I learned and understood that Elasticsearch, Apache Solr and Hibernate Search are based on the Apache Lucene library. They provide fast full-text search and all of them either use JPA annotations, implement the JPA and/or define custom annotations. They are mostly used in addition to RDBMS/NoSQL data storage. The indexed and searchable data is present in the form of documents.
I am totally okay that someone poses the question Solr vs Hibernate Search - Which to choose and When? or even 'Elasticsearch vs Solr' or 'Elasticsearch vs Hibernate Search' But then there is this Hibernate Search/Elasticsearch connector as an approach to use Hibernate Search and Elasticsearch alongside or this post asking "How to integrate Hibernate and Solr together?" with the answer how to integrate Hibernate Search and Solr together, which for me is something different, right?
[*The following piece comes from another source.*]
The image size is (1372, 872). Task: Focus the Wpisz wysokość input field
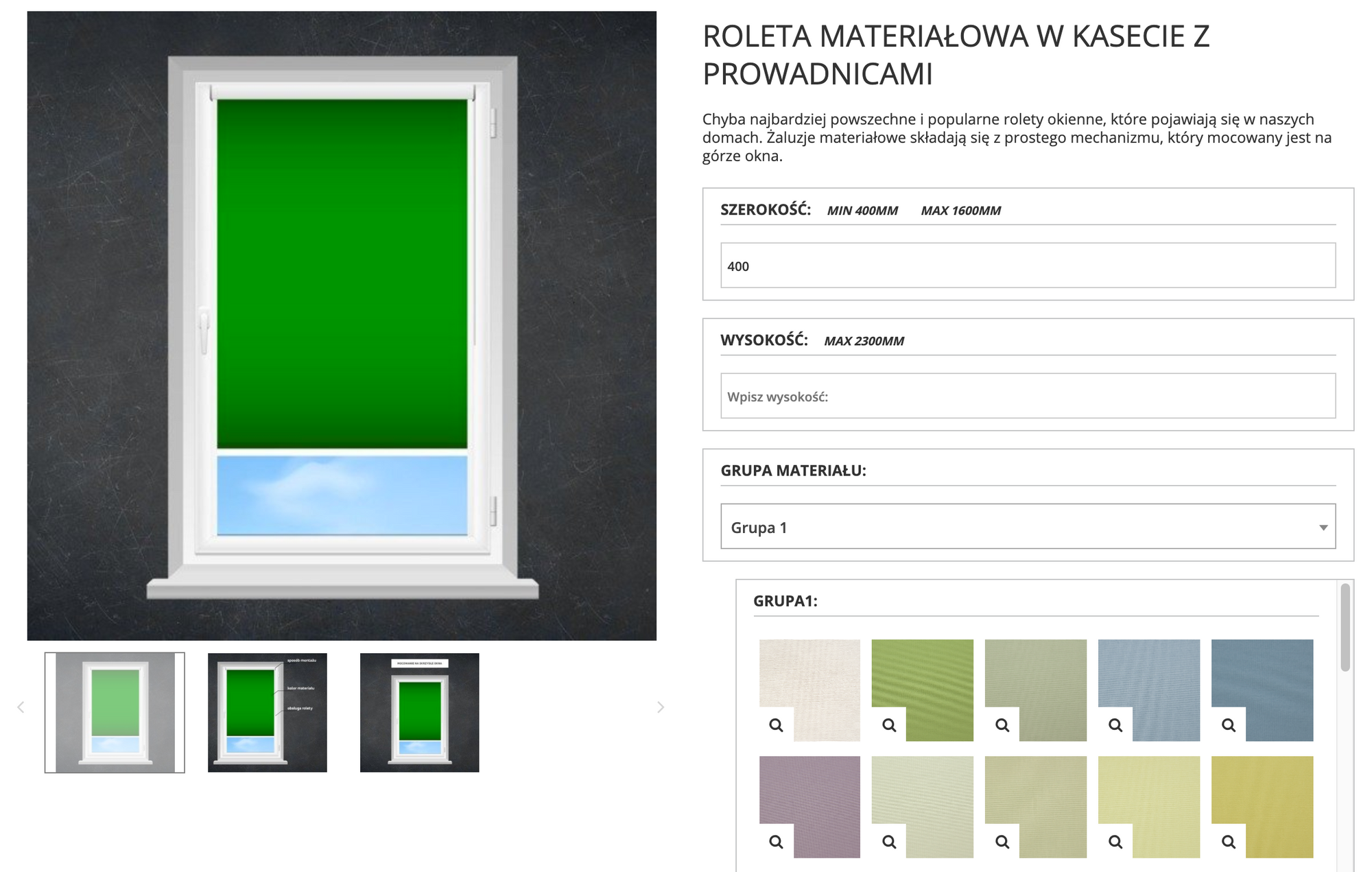point(1027,396)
Assuming the above summary is correct and given the linked posts confused me: Why do people consider to or do use Elasticsearch or Solr in addition to Hibernate Search? Isn't this redundant? Or does Hibernate Search provide any interface for Solr/Elasticsearch which Hibernate ORM does not and thus is only used as some sort of adapter?
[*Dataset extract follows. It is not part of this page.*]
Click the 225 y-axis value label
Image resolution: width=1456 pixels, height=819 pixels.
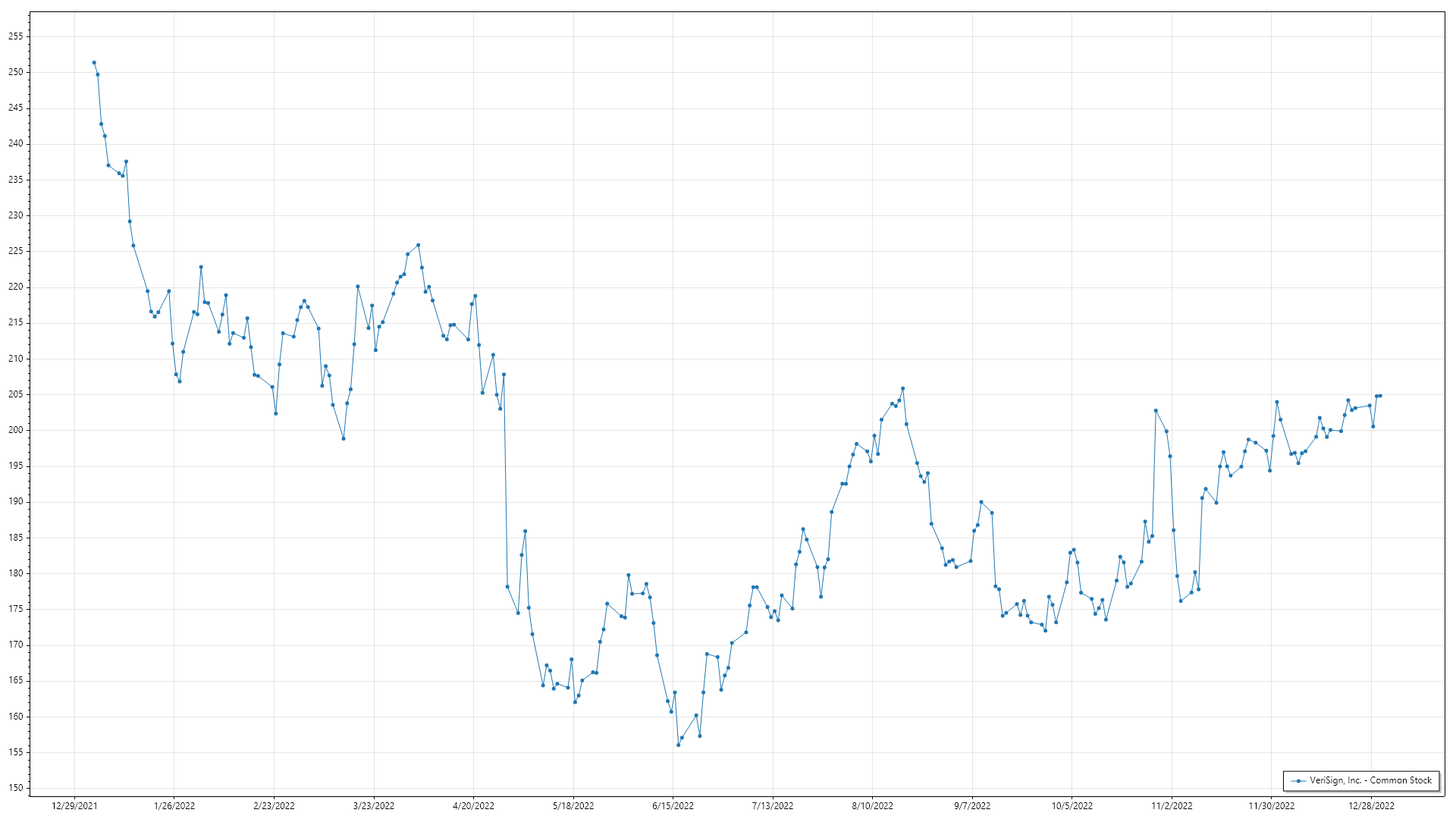16,251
Solr has more advantages when it comes to the static data, because of its caches and the ability to use an uninverted reader for faceting and sorting – for example, e-commerce. On the other hand, Elasticsearch is better suited – and much more frequently used – for timeseries data use cases, like log analysis use cases.
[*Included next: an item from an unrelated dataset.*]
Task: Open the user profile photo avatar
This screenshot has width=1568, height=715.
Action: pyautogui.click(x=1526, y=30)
Solr is a search server built on top of Apache Lucene, an open source, Java-based, information retrieval library. It is designed to drive powerful document retrieval applications - wherever you need to serve data to users based on their queries, Solr can work for you.
Both of them are built on top of Apache Lucene, so the features they support are very similar. However, they differ significantly in terms of deployment, scalability, query language, and many other functionalities.
Performance-wise, they are roughly the same. Operationally, Elasticsearch is a bit simpler to work with, it has just a single process. Solr, in its Elasticsearch-like fully distributed deployment mode known as SolrCloud, depends on Apache ZooKeeper.
I haven't implemented elasticsearch but I am looking it as a back-end for Hibernate search.
One issue that I have had with Hibernate search is if I'm running a cluster of 8 JBoss servers in standalone mode, by default they all have a separate index on their local filesystem. When a change is made via hibernate it only updates the index on that single node. It becomes difficult to keep all of the indexes up to date.
To fix this we have been looking into the recommended approach of running Hibernate search in a clustered configuration but that is proving to be difficult to get running properly. With elasticsearch it looks like we can move the search server outside of the web app and manage it separately without having to change any of our older Hibernate Search code.